▸ Source material:
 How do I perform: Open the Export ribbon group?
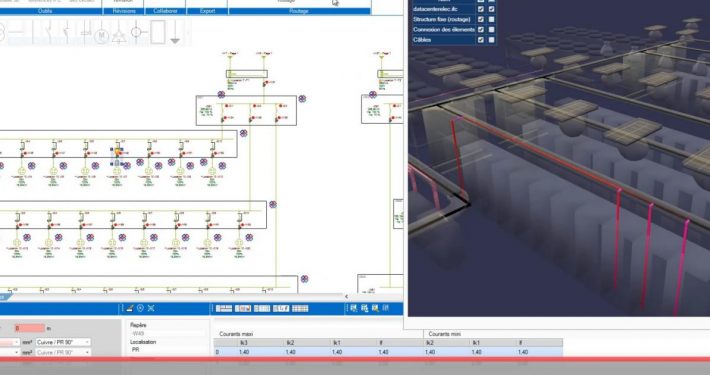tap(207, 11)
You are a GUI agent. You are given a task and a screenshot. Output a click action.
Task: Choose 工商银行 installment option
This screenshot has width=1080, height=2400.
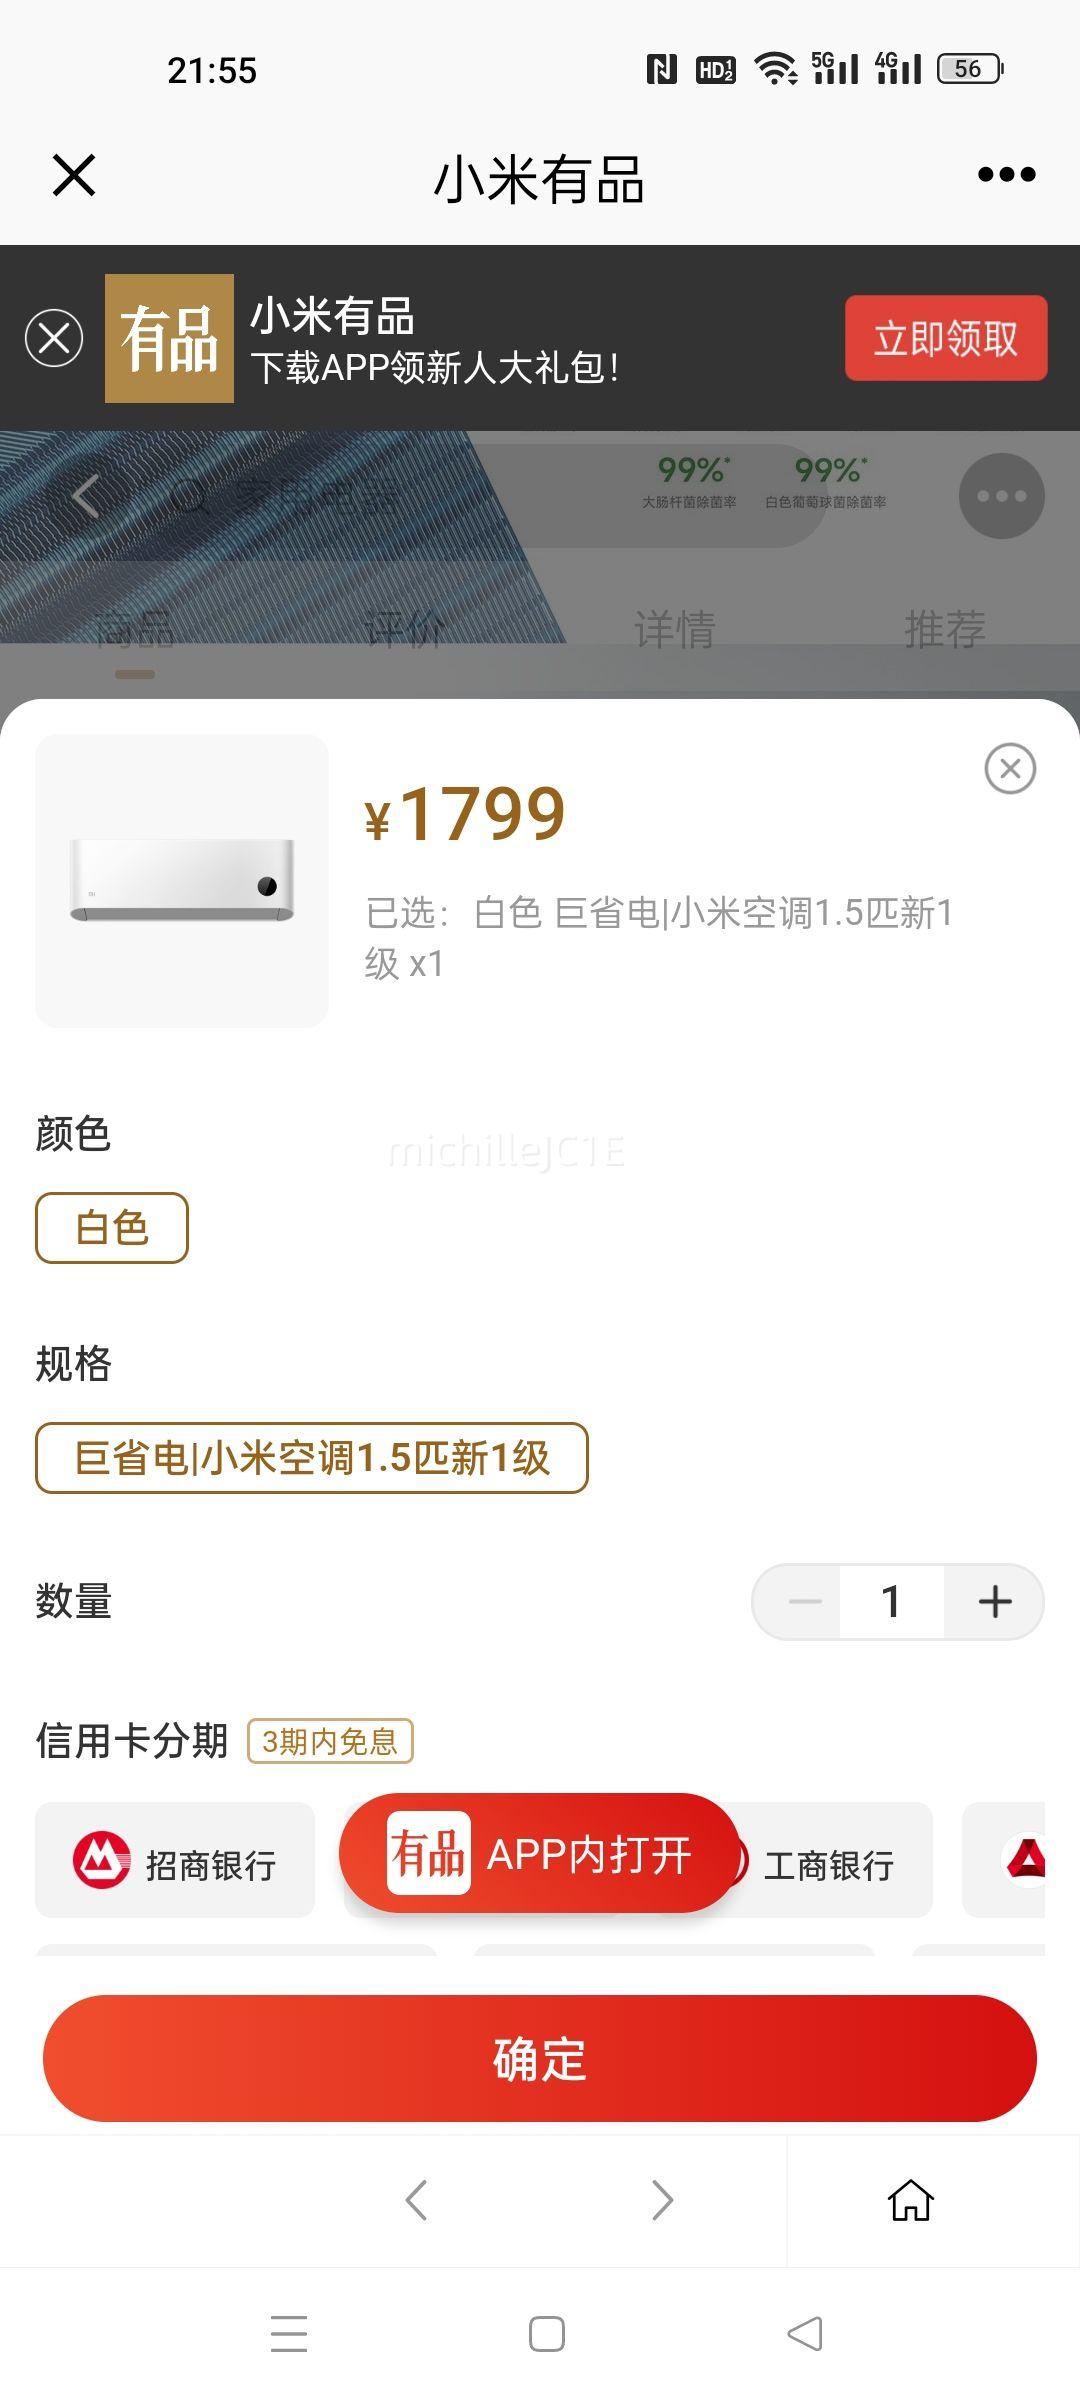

▸ What you should do: Rewrite the entries above as a JSON list of strings with one string per line, skipping any blank lines. Leave the pictures out of the answer.

▸ Solved problem:
[
  " How do I perform: Open the Export ribbon group?",
  "tap(207, 11)",
  "You are a GUI agent. You are given a task and a screenshot. Output a click action.",
  "Task: Choose 工商银行 installment option",
  "This screenshot has width=1080, height=2400."
]